Brève

Le Royaume-Uni muscle son arsenal juridique face aux OPA étrangères

Le 13 novembre 2020 par Thibault Menut

D’abord évoqué sous le mandat de Theresa May, Boris Johnson a dévoilé le 11 Novembre 2020 un dispositif visant à se protéger contre les OPA étrangères visant 17 secteurs jugés sensibles. S’il ne veut pas effrayer les investisseurs étrangers, le Royaume-Uni se dote de nouveaux moyens pour préserver ses intérêts stratégiques, avec Pékin en ligne de mire.

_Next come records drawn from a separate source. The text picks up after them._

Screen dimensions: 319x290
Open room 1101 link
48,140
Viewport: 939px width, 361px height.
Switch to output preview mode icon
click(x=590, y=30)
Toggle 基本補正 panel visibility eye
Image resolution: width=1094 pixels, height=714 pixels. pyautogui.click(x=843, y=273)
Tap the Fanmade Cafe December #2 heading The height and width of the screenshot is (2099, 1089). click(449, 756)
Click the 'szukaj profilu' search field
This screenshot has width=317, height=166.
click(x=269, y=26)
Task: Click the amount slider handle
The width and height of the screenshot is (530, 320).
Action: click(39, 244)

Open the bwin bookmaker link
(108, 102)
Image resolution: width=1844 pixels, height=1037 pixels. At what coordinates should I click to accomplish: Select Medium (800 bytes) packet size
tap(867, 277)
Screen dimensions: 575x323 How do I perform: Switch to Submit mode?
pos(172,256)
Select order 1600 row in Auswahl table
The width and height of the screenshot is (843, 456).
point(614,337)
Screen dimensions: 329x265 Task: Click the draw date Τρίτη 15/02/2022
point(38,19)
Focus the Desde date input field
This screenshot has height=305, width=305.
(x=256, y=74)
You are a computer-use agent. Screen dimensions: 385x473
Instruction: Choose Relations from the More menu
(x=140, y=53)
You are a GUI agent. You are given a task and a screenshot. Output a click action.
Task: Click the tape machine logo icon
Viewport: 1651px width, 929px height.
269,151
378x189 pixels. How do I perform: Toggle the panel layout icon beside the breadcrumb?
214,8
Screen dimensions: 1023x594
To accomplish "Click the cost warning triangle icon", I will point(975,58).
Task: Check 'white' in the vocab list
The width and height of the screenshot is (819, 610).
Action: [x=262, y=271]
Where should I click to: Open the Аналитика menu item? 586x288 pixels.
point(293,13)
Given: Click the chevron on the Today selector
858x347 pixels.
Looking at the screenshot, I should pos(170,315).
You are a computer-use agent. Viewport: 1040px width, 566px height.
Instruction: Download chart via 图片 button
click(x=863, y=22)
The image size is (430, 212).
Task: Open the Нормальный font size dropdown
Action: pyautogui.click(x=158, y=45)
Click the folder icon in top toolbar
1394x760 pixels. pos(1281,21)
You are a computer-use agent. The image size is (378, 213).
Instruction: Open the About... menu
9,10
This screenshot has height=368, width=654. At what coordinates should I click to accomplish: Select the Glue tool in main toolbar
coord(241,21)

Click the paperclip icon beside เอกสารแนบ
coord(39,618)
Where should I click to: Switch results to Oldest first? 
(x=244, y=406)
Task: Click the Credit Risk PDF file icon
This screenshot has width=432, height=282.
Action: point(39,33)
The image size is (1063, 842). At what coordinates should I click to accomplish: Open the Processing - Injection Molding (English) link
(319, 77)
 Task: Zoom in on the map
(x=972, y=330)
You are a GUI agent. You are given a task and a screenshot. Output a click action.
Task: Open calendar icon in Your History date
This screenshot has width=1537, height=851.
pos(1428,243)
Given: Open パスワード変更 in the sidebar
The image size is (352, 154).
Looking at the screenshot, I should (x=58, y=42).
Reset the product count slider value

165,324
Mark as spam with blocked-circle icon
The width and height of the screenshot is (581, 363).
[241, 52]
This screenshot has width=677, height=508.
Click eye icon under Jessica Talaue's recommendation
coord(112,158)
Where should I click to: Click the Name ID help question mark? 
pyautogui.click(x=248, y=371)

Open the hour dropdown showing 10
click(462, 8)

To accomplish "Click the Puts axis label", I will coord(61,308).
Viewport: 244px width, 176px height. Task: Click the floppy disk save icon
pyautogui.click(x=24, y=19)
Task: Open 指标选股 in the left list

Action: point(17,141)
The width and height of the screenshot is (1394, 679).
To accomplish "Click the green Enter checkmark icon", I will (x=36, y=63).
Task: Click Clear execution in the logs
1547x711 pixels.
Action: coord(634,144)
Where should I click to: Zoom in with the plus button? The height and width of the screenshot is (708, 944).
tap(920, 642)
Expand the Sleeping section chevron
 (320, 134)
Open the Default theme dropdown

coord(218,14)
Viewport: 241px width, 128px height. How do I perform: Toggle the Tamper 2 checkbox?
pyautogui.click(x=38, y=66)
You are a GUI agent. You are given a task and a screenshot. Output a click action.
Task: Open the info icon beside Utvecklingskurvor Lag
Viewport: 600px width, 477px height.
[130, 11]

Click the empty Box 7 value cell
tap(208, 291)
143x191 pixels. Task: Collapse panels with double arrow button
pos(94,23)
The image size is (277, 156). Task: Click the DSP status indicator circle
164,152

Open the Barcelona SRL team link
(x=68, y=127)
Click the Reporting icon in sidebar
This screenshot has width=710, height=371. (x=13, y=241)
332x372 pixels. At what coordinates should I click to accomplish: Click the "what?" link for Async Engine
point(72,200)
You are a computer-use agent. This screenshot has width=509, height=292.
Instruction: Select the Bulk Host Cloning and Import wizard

Présenté au Parlement, le National Security and Investment Bill est selon le Ministre des Entreprises Alok Sharma « un moyen pour le Royaume-Uni de revenir aux réalités du 21ème siècle ». Ce dispositif contraint les acheteurs étrangers à déclarer sur une plateforme dédiée leurs projets d’acquisition d’entreprises britanniques dans 17 secteurs, notamment la Défense, le nucléaire civil, les transports, ou encore l’intelligence artificielle. Si elle n’est pas rétroactive, la loi prévoit un contrôle obligatoire, qu’il soit a priori ou a posteriori du rachat (jusqu’à 5 ans après une transaction). En cas de non-respect de ces règles, des sanctions sont prévues aussi bien pour l’entreprise que les personnes concernées, avec des peines de prison pouvant aller jusqu’à 5 ans ou des amendes jusqu’à 10 millions de livres ou 5% du chiffre d’affaires mondial. Ces mesures sont attendues depuis quelques mois, depuis que le parlement britannique a manifesté sa volonté de la mise en place d’un pouvoir de veto pour bloquer certaines prises de participation. Cette loi en dépoussière une autre, l’Enterprise Act, adoptée en 2002, jugée par les décideurs britanniques comme obsolète.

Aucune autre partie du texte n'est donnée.